The four-year Transforming Institutions by Gendering contents and Gaining Equality in Research (TRIGGER) project at Birkbeck is championing the role of female academics in scientific subjects as part of a five-country European project. This initiative is testing a blueprint designed to raise the status of women in scientific and technological organisations such as universities. The nine action areas are designed to identify barriers to equality in the workplace, including the impact of research. The project builds on Birkbeck’s existing commitment to promoting female academics. Results and reactions have been very interesting.

Equality issues have been tackled in a variety of ways by companies and by policy making bodies such as local authorities and government agencies. According to the New York Times in October 2014, Silicon Valley also has a diversity problem – one which is being tackled head on by companies such as Google and Facebook.

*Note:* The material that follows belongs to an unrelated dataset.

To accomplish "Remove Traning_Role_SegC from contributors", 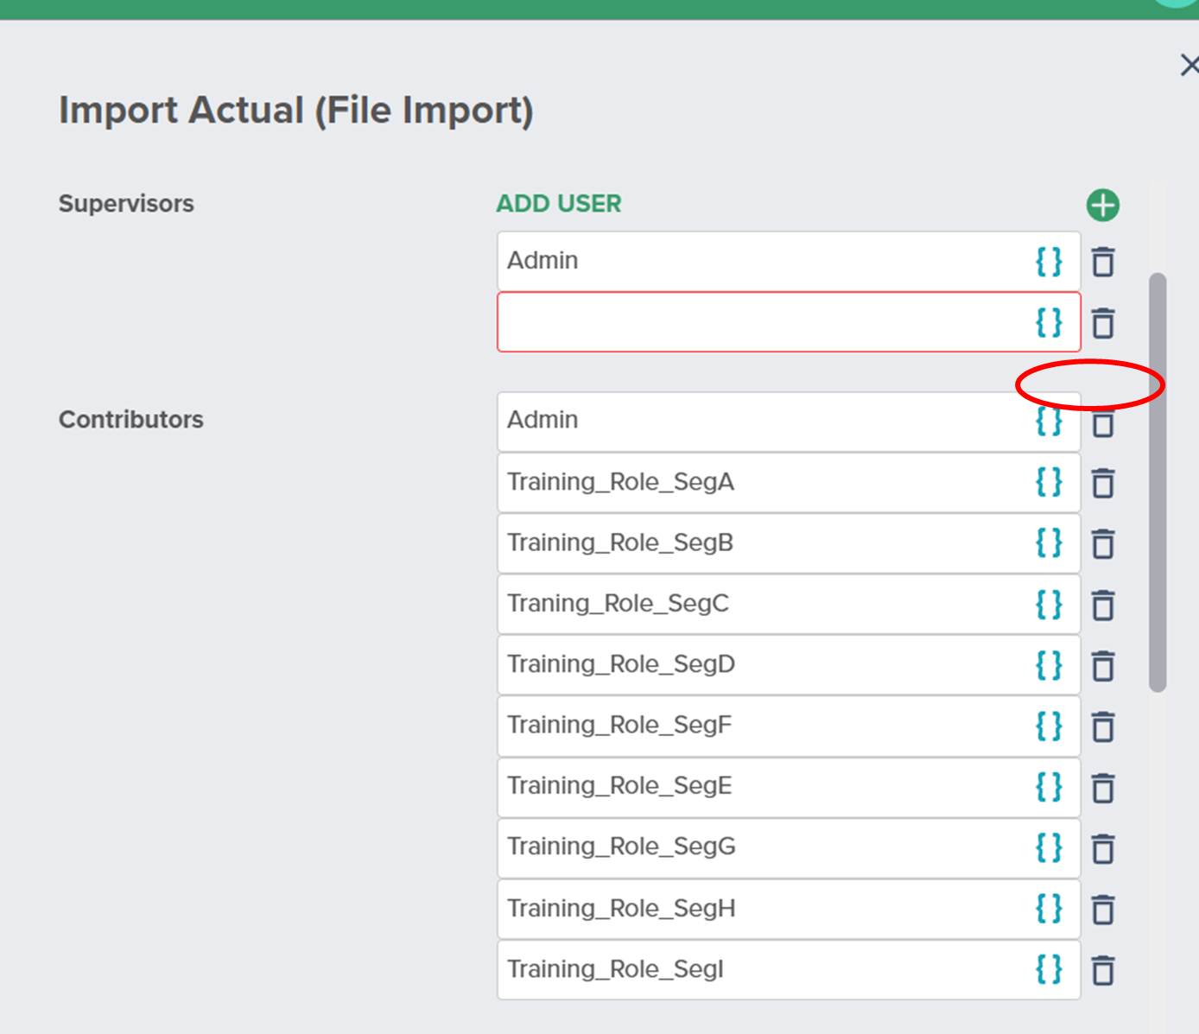I will click(1103, 605).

Academia has a lot to learn from how other kinds of large organisation have identified the nature and causes of gender inequality. On Wednesday 18 March the TRIGGER project and the BEI School are hosting a networking event designed to explore which institutional changes work best in supporting gender equality in large organisations. The panel’s speakers will reflect on why changes were necessary, what changes have been introduced, the outcome of those changes, and what still needs to happen to improve gender equality. The diversity of speakers will ensure there are opportunities for learning for all.